I'm describing people who are simultaneously:
Those three things combined piss me off. They like to nurture people (I'm especially not a fan of being nurtured), they don't take no for an answer (annoying in any circumstance) and dim (well, who actively likes stupid people?).
Combine the last two with, say, a tendency to argue about how to do things. Pedantry. Selfishness. An interest in film. Take your pick. Those things aren't great (say, someone endlessly starting chats with you about last night's TV even though you've politely tried to back out, change subject etc). But I can deal.
But pushy, dim nurturers make me feel wildly uncomfortable, unhappy and irritable. Which is the exact opposite of their intended effect.
They want everyone to be happy but they go about it in a way that specifically makes some unhappy, instead of learning what makes others tick.
Funnily enough this was something the nurturing guy at work really took away from the training. He's a sensitive, considerate soul, who LOVED the fact that he now knows a whole new different set of ways to make people happy.
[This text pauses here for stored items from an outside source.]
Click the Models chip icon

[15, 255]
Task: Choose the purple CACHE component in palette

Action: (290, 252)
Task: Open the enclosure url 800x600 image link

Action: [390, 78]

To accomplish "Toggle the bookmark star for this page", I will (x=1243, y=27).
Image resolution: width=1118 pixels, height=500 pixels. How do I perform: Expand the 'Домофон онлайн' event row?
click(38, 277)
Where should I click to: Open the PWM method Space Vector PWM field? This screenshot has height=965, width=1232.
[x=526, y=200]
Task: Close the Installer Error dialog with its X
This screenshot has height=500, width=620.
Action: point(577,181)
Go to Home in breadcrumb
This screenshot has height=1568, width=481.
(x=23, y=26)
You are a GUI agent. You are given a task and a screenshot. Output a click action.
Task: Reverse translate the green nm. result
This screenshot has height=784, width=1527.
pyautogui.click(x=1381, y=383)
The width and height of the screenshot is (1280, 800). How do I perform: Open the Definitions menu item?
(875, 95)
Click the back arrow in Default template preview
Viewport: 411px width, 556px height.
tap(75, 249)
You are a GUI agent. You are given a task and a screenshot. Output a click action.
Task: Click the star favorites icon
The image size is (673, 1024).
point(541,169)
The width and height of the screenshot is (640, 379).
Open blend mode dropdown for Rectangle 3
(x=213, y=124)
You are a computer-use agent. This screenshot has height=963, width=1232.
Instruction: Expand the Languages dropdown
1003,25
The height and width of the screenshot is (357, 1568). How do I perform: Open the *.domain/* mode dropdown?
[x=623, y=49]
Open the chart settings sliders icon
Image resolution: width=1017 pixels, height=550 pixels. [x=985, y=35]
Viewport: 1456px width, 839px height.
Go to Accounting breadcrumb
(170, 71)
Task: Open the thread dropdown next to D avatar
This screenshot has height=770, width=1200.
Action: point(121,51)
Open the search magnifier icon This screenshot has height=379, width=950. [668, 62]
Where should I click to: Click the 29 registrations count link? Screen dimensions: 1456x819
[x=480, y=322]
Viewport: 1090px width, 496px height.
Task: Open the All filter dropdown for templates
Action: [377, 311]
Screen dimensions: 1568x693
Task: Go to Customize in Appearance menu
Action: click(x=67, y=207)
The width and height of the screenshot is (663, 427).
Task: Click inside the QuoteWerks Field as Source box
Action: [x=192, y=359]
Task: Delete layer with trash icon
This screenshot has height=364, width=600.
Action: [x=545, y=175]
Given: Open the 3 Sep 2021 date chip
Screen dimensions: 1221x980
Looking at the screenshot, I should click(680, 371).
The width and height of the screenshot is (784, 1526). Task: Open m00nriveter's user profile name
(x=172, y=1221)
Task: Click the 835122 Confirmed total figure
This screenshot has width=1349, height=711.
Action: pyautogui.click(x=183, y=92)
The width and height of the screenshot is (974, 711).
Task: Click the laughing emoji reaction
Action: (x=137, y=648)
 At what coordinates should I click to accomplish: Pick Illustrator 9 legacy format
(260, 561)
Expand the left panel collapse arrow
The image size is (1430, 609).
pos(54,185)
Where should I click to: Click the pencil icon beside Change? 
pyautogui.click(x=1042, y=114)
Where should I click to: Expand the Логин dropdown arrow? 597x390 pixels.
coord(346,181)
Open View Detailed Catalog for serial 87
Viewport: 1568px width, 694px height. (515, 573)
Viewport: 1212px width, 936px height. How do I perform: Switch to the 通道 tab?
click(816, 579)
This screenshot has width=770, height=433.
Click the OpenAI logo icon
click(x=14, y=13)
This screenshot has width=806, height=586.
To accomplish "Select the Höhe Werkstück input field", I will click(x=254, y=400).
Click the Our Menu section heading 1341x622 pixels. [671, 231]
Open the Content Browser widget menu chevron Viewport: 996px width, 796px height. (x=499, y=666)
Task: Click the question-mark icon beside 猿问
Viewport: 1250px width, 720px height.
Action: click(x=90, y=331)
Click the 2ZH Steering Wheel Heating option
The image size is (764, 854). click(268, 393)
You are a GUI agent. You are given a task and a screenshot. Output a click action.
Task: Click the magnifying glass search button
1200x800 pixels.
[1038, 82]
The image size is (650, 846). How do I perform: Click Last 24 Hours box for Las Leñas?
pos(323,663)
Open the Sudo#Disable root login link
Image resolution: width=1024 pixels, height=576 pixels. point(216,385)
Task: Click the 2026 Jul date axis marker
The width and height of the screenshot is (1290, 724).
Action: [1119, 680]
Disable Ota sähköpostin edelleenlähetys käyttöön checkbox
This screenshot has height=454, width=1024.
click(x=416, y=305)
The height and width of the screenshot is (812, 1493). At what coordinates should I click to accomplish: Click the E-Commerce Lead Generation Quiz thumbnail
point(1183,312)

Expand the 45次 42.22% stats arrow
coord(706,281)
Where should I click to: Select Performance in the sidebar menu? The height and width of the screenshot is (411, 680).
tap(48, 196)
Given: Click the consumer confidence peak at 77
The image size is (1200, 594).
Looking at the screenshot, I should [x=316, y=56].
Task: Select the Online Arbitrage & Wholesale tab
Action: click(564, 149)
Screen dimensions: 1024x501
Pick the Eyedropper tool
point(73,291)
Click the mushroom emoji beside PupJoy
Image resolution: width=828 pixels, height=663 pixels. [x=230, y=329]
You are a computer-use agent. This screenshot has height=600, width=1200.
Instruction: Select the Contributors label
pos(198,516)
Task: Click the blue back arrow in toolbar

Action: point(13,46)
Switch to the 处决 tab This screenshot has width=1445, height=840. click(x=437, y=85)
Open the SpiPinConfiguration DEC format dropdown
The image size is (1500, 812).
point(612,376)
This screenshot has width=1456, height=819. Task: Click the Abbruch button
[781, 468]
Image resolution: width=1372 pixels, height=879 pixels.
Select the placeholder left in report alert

I gave him a lot of credit in his last performance review because I've really seen and appreciated the warmth he brings to our organisation and that he's no longer making people who aren't like him uncomfortable.
(nurturing is often prized as a characteristic but I treat it with great scepticism because I have seen the really awful havoc caused by nurturing done wrong - which is by far worse than being "nurture neutral")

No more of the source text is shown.